For a brand new show with zero views, the model initializes its understanding by looking at similar content and adding slight random variations. As the first users start watching, the model updates in real-time, refining its predictions with each new data point.
This means Netflix can predict your reaction to their latest release before anyone in the world has watched it. They’re predicting the future based on understanding patterns in the past.
The Art of the Thumbnail: How They Hook You Visually
Netflix ran eye-tracking studies. They brought people into labs, strapped sensors to their heads, and watched exactly how humans browse for entertainment.
The findings were precise: artwork isn’t just important to your decision—it constitutes over 82% of your focus when browsing. The image is the decision.
So Netflix optimized. They run A/B tests on thumbnails at massive scale. They’ve learned that faces with complex emotional expressions outperform stoic poses. That images with 3+ people show decreased engagement. That the right artwork can produce 20-30% increases in viewings.
And here’s the fascinating part: they personalize the artwork. The thumbnail you see for “The Good Place” might be different from mine. They’re not just predicting what you’ll watch—they’re predicting which image will make you click.
It’s recommendation systems all the way down.
Why This Isn’t Just Netflix
If you think Netflix is alone in this, you haven’t been paying attention.
Spotify adopted Meta’s Llama 3.1 in December 2024 for contextualized music recommendations. They’re using large language models to generate AI DJ commentary and recommendation explanations, reporting 4× higher click-through rates for niche content. They’re actively hiring “Generative Recommenders” engineers with transformer expertise.
YouTube deployed transformers for music recommendations in August 2024. Their models process user action sequences of hundreds to thousands of events, using self-attention to understand context—like gym versus home listening patterns. Skip rates went down. Session length went up.
Amazon uses History-Aware Transformers for personalized outfit recommendations and transformer-based substitute recommendations across 11 marketplaces. In September 2024, they integrated foundation models for personalized product descriptions with evaluator LLMs for quality control.
This is the pattern: every major recommendation platform is converging on the same insight. Transformers. Attention mechanisms. Foundation models. The technology that made ChatGPT possible is being adapted to predict human behavior across every platform you use.
The Technical Reality: How Close Is This to Mind Reading?
Let’s be precise about what Netflix actually built.
Architecture: Transformer encoders with multi-head attention, similar to GPT. The model uses sparse attention techniques with low-rank compression to extend context windows to several hundred events.
Training objective: Autoregressive next-token prediction, exactly like language models. Their blog post literally states: “Our default approach employs the autoregressive next-token prediction objective, similar to GPT.”
Multi-token prediction: The model predicts the next “n” tokens at each step instead of a single token, helping it understand longer-term dependencies. This approach was inspired by a 2024 paper on improving language models.

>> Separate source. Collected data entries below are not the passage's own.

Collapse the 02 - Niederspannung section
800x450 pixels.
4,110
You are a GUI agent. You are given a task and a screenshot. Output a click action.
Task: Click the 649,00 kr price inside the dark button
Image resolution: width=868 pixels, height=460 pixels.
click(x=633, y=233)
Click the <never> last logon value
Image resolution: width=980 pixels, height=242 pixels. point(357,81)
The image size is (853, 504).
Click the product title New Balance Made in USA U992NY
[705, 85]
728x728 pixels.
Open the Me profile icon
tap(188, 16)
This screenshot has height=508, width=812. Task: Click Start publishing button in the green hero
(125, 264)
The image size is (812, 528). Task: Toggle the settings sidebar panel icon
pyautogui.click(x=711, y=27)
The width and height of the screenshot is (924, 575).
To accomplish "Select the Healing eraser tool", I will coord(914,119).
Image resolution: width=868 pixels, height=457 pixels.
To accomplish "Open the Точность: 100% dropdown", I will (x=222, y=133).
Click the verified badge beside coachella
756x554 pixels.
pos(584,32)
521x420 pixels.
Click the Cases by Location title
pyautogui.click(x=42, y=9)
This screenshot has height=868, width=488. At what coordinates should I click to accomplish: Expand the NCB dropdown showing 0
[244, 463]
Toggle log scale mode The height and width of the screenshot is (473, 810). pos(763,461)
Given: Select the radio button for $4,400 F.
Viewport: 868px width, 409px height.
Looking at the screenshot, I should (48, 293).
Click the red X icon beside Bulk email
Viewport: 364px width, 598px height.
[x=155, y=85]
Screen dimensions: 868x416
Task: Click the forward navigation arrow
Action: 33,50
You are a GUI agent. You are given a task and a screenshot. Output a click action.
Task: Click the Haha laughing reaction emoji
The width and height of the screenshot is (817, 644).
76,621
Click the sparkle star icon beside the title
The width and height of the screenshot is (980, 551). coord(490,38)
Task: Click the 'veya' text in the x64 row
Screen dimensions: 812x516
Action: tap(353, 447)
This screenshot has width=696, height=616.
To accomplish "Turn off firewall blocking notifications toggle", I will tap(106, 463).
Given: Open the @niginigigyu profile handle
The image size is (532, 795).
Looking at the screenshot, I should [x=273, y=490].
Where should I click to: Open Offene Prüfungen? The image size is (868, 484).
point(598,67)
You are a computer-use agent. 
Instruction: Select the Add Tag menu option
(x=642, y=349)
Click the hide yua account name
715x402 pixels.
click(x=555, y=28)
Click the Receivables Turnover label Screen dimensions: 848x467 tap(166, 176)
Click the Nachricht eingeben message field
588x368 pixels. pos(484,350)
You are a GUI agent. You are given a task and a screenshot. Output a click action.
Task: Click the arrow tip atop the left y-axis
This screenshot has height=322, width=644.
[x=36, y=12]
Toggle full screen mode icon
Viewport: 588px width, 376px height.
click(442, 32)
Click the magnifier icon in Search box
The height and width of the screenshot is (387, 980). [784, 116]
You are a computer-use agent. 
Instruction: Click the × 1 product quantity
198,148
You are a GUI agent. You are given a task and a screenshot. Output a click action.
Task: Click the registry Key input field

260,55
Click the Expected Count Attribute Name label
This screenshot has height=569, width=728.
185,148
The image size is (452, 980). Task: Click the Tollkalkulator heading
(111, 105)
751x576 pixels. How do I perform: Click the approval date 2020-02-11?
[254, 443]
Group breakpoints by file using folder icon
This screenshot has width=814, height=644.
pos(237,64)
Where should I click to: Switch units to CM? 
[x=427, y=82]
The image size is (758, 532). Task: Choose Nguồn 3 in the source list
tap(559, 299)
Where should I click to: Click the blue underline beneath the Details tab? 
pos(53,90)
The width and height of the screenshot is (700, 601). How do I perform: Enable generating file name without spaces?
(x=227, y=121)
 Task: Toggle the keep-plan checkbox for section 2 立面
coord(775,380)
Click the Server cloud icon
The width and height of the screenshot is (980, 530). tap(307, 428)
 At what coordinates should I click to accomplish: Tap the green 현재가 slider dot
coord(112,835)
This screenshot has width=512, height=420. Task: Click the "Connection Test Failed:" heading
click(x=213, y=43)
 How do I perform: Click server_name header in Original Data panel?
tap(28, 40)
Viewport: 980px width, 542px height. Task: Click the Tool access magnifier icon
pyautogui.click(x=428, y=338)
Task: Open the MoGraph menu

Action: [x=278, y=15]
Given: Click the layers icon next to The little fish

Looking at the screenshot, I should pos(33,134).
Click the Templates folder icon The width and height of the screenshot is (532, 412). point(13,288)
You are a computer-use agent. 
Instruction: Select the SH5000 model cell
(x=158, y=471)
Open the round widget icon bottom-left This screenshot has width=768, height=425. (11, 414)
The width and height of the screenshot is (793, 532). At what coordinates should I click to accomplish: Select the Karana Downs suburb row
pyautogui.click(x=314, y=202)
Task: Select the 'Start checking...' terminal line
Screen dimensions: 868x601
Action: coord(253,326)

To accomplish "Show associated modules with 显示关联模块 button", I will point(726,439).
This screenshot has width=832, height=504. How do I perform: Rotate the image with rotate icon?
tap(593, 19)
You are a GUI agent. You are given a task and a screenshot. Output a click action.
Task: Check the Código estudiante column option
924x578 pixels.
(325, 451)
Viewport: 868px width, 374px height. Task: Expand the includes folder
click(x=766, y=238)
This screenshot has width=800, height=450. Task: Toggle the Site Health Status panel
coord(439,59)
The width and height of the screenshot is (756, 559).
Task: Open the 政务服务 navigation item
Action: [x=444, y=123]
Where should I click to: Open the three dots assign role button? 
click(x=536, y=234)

Embeddings: Learnable item ID embeddings combined with learnable metadata embeddings. An attention mechanism weights their importance based on entity “age”—new content relies more on metadata, established content relies more on viewing patterns.
Incremental training: The system warm-starts new models by reusing parameters from previous models, maintaining consistency while continuously improving.
This isn’t marketing language. This is their actual architecture, published on their official tech blog in March, 2025.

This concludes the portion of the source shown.